AVAILABLE DATA START

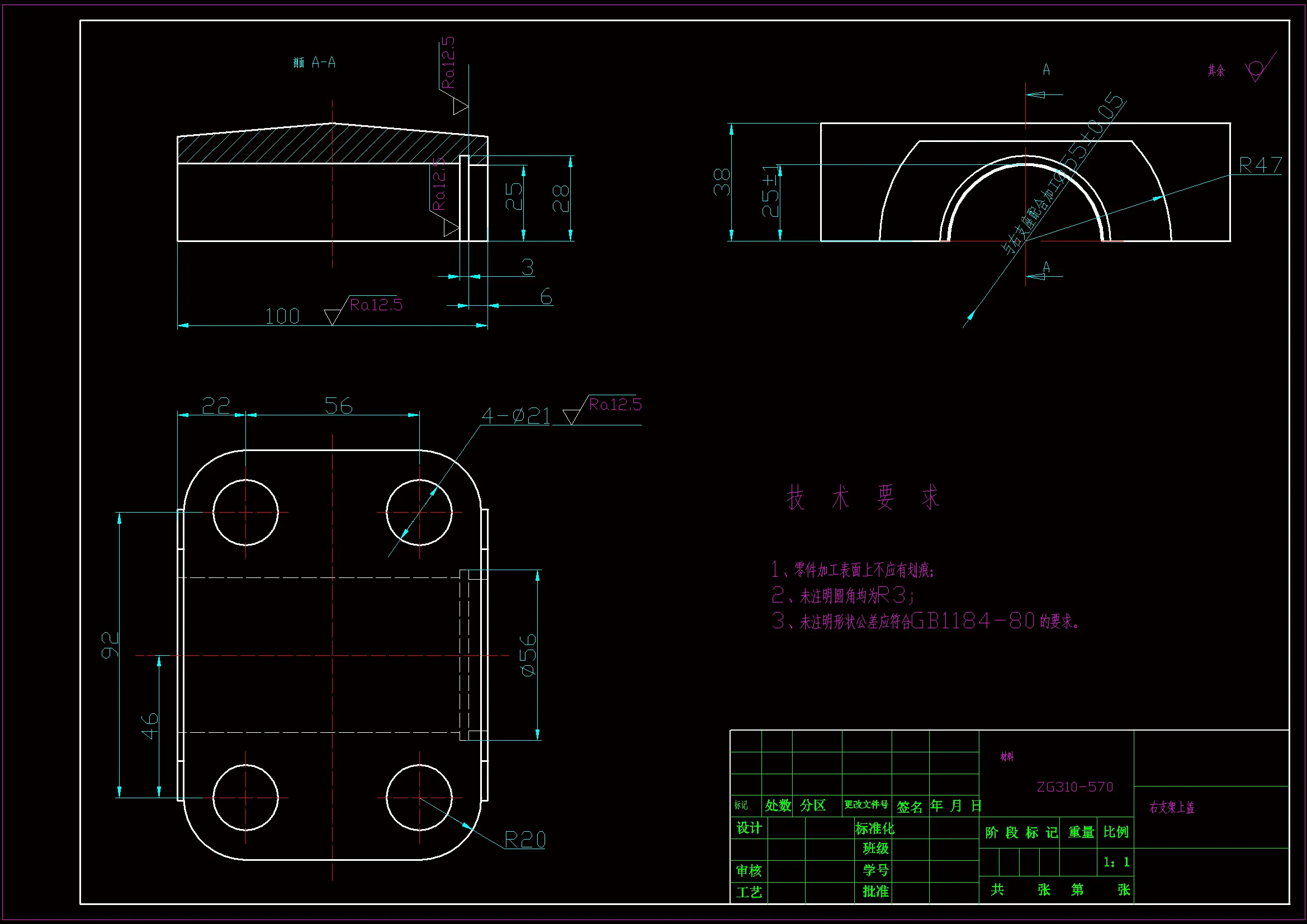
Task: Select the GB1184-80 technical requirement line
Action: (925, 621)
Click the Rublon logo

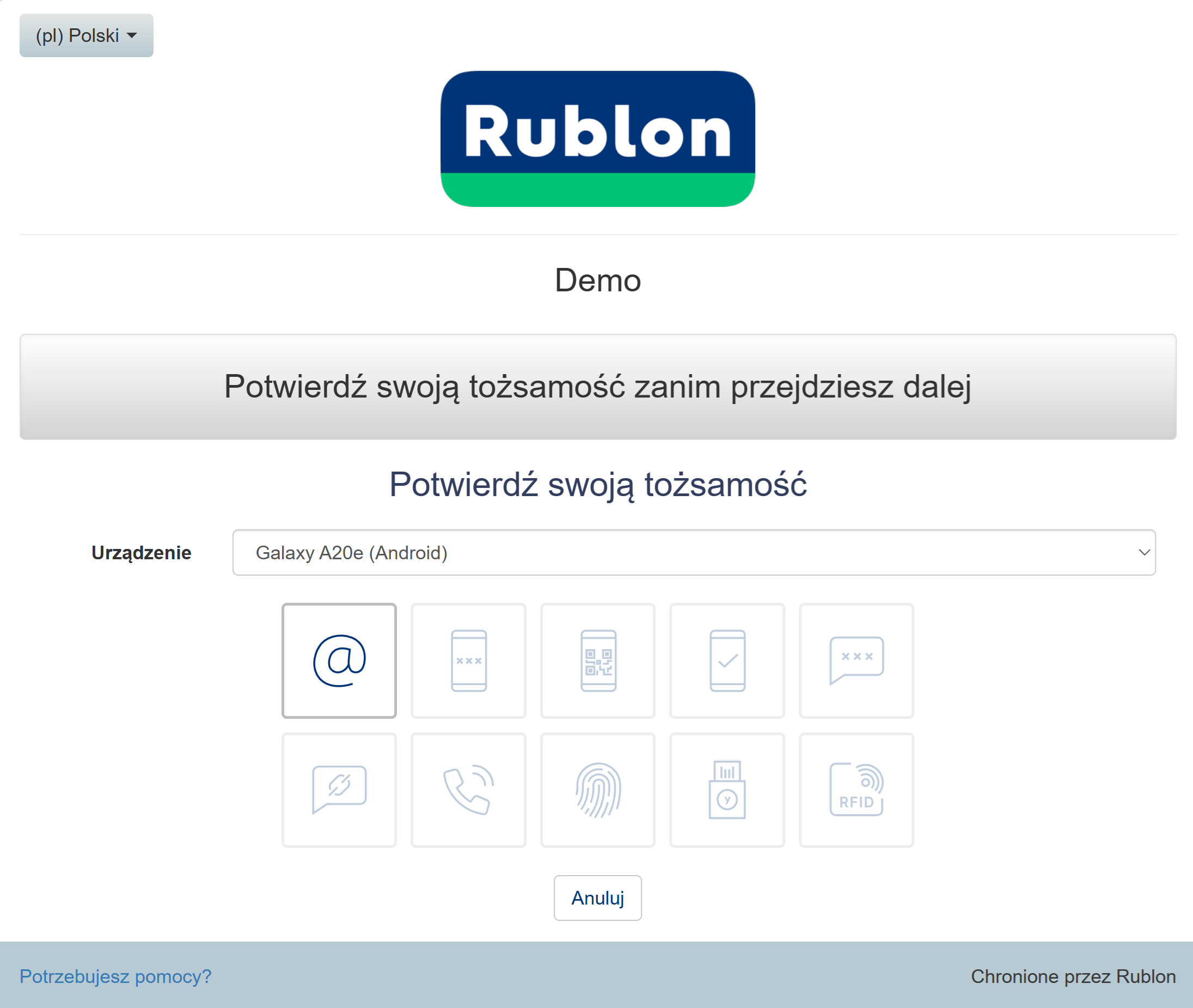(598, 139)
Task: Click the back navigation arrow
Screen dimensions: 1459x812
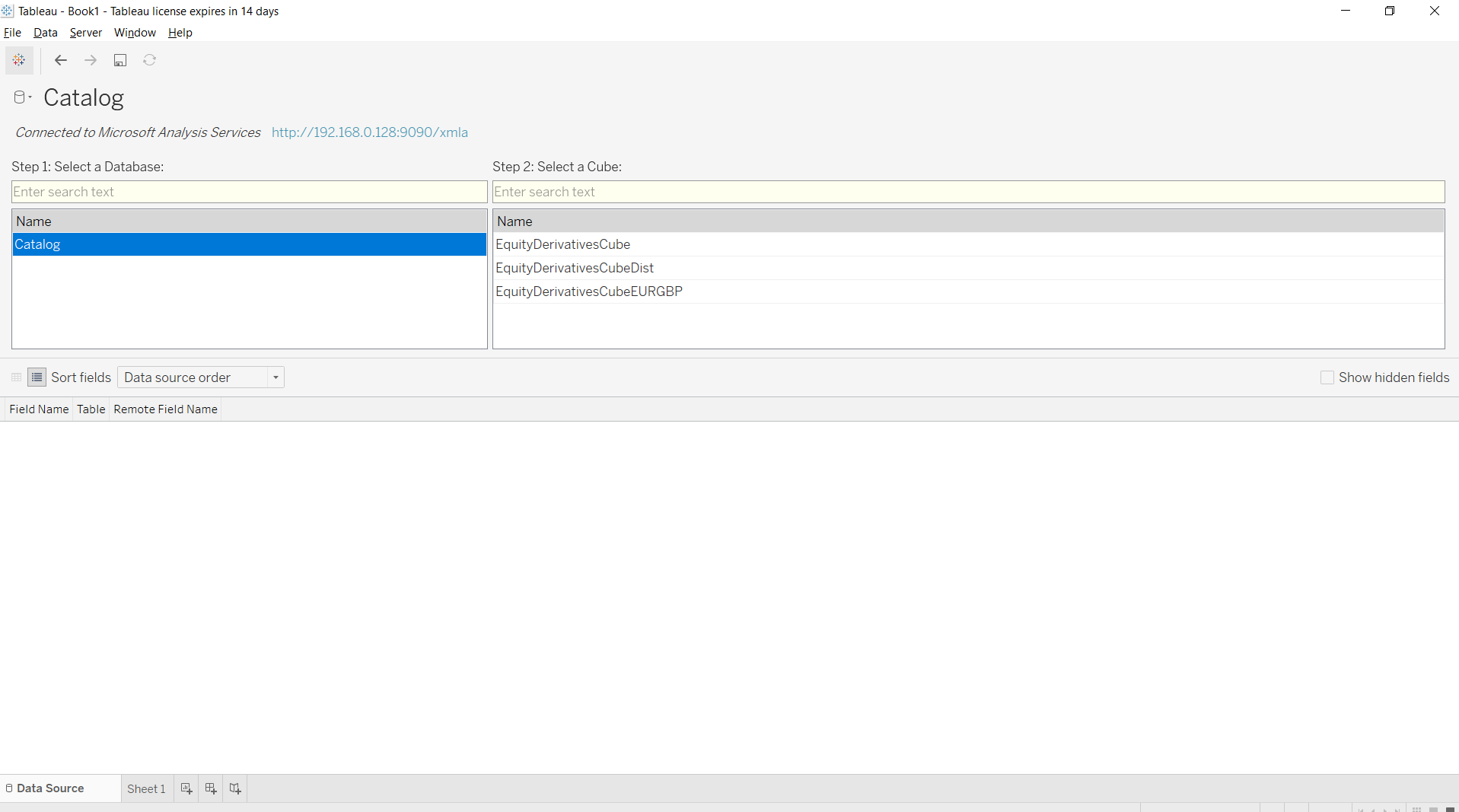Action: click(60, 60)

AVAILABLE DATA END

_ACTIVITY:_ Please transcribe exactly the line containing "Click the Rublon logo" and every later line through the end of the records above, omitting pictures.

_SOLUTION FOR THIS PROBLEM:_
Click the Rublon logo

(598, 139)
Task: Click the back navigation arrow
Screen dimensions: 1459x812
Action: click(60, 60)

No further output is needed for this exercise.